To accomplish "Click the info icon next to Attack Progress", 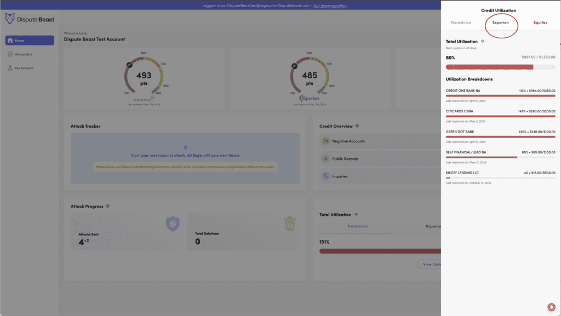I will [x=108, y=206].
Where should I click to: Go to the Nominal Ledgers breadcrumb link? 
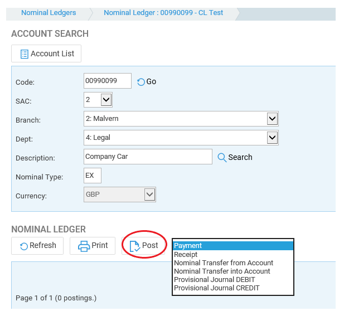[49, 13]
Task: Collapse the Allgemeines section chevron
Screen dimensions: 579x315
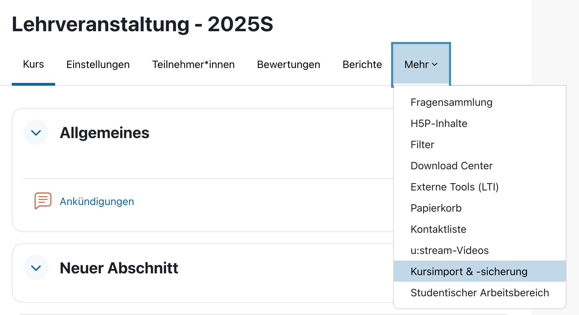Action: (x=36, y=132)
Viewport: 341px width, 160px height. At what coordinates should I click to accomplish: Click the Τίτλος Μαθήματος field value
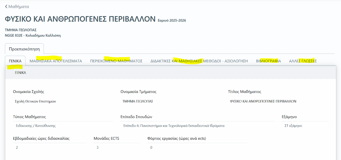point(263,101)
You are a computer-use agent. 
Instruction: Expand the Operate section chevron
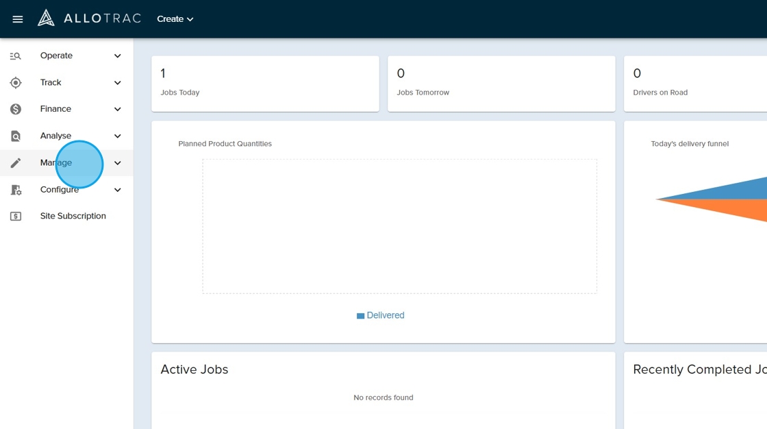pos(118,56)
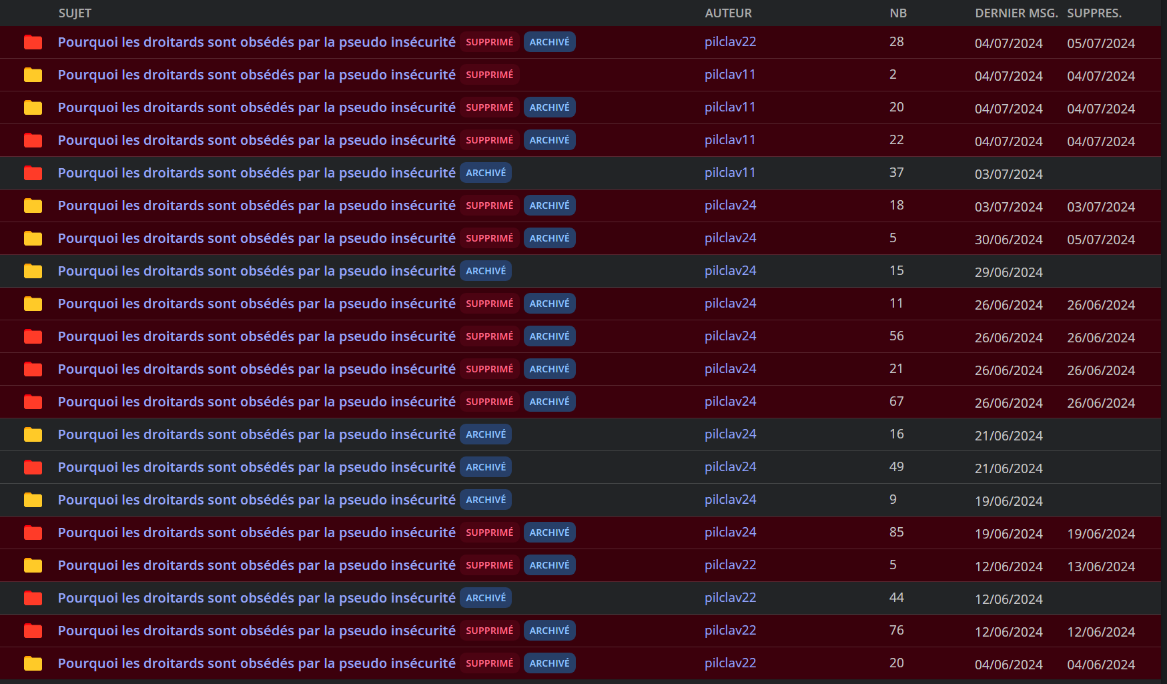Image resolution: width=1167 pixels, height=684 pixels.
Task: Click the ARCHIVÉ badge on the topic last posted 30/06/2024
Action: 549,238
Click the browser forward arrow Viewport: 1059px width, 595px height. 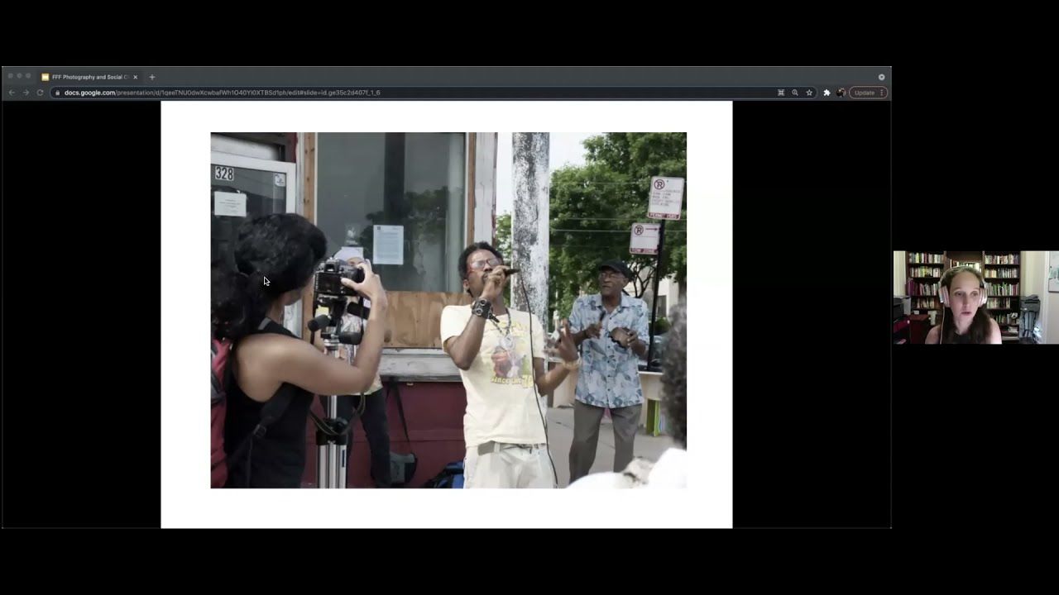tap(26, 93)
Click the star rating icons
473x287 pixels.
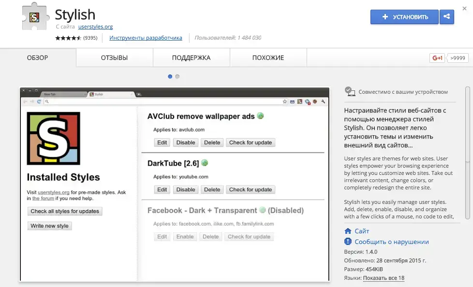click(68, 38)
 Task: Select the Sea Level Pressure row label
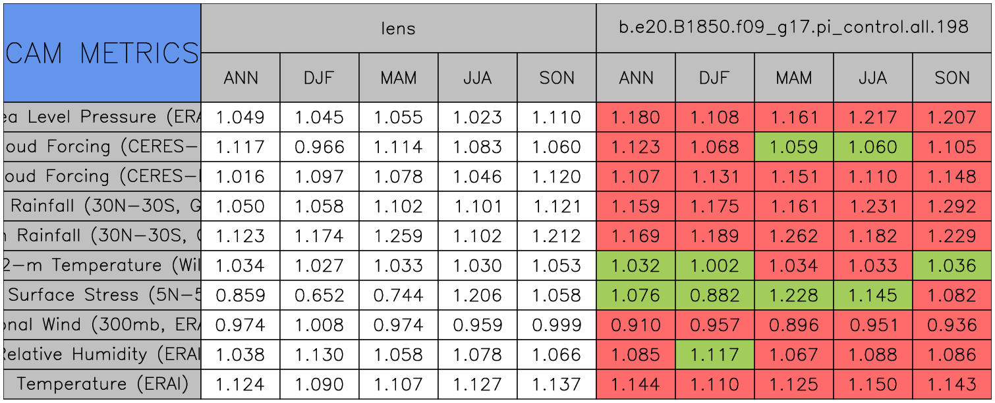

...

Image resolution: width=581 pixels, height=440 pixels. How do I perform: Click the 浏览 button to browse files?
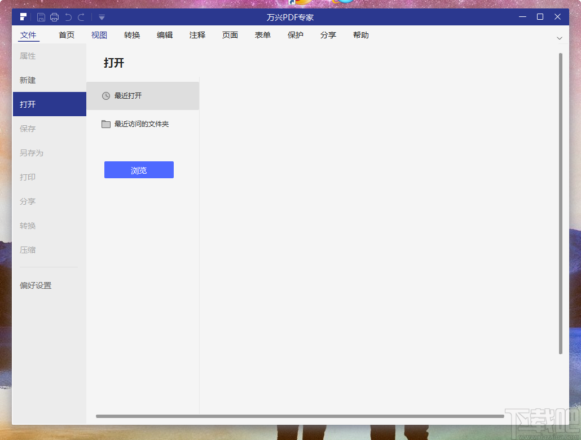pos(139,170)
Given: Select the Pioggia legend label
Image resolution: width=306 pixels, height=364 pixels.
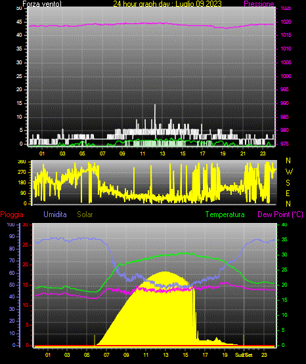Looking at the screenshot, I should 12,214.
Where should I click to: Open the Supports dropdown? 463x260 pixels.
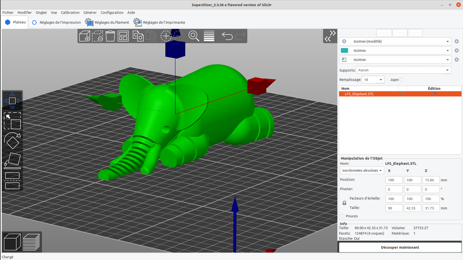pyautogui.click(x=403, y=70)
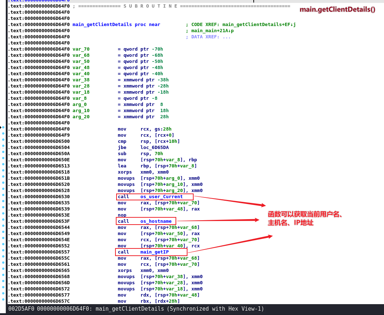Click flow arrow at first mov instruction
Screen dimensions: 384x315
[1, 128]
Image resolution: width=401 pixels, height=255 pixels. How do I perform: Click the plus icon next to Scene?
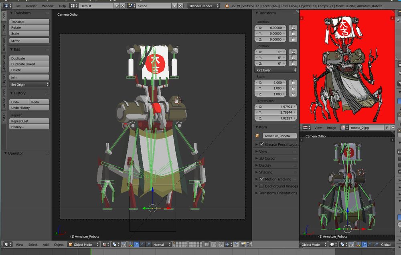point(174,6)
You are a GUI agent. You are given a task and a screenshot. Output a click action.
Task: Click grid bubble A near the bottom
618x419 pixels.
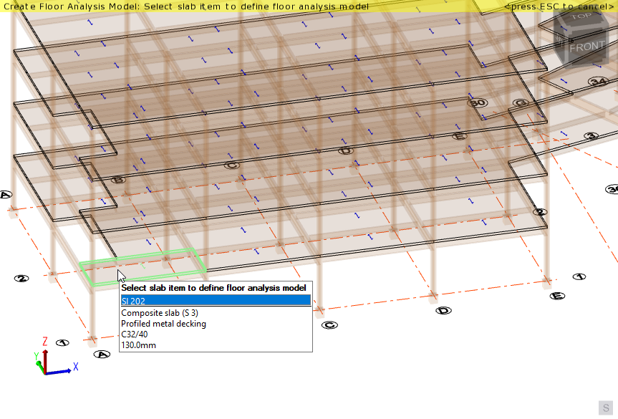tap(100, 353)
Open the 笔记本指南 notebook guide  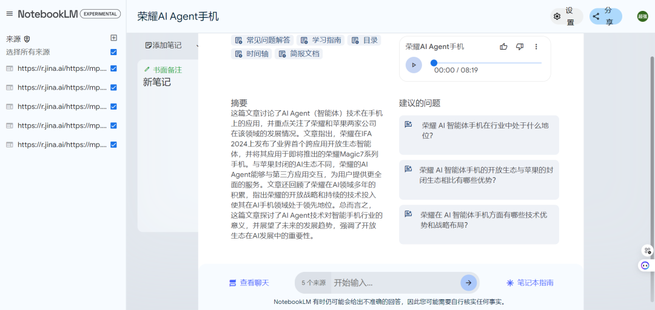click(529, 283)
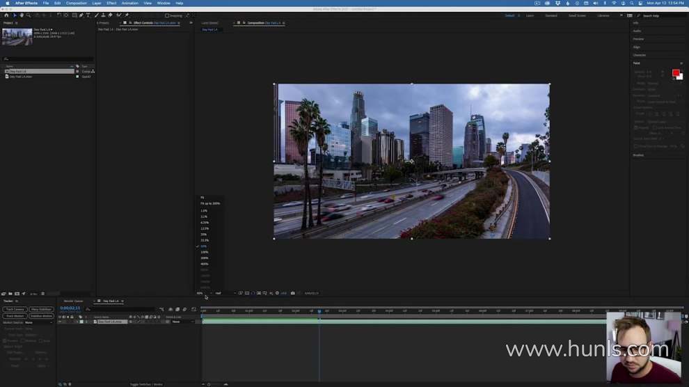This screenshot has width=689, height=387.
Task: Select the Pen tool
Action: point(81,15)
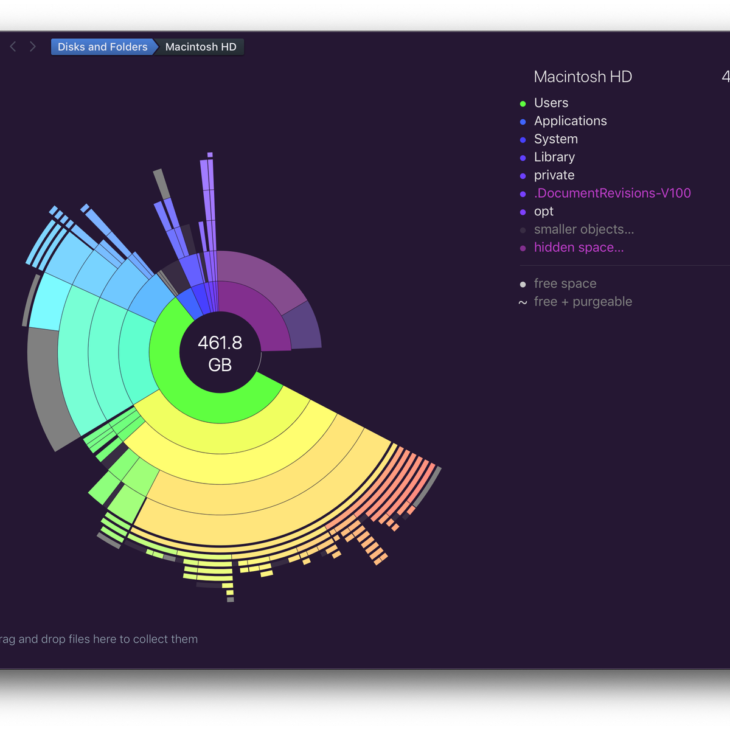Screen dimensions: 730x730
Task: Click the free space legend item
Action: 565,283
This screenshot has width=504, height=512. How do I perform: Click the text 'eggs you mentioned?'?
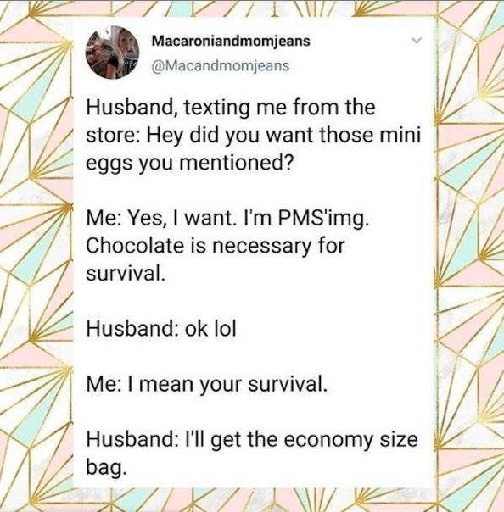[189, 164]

* * *

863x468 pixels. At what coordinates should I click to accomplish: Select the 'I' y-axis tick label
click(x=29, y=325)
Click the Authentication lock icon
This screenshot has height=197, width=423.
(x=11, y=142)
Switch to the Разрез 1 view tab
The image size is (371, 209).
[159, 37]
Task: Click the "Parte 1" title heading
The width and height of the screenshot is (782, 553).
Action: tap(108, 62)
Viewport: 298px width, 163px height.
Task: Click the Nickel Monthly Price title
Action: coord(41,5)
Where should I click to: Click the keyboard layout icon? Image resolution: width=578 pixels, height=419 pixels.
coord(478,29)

Assignment: Report the lines above that contain "agent".

Answer area:
You are a computer-use agent. 
You are a GUI agent. You are given a task and a screenshot. Output a click action.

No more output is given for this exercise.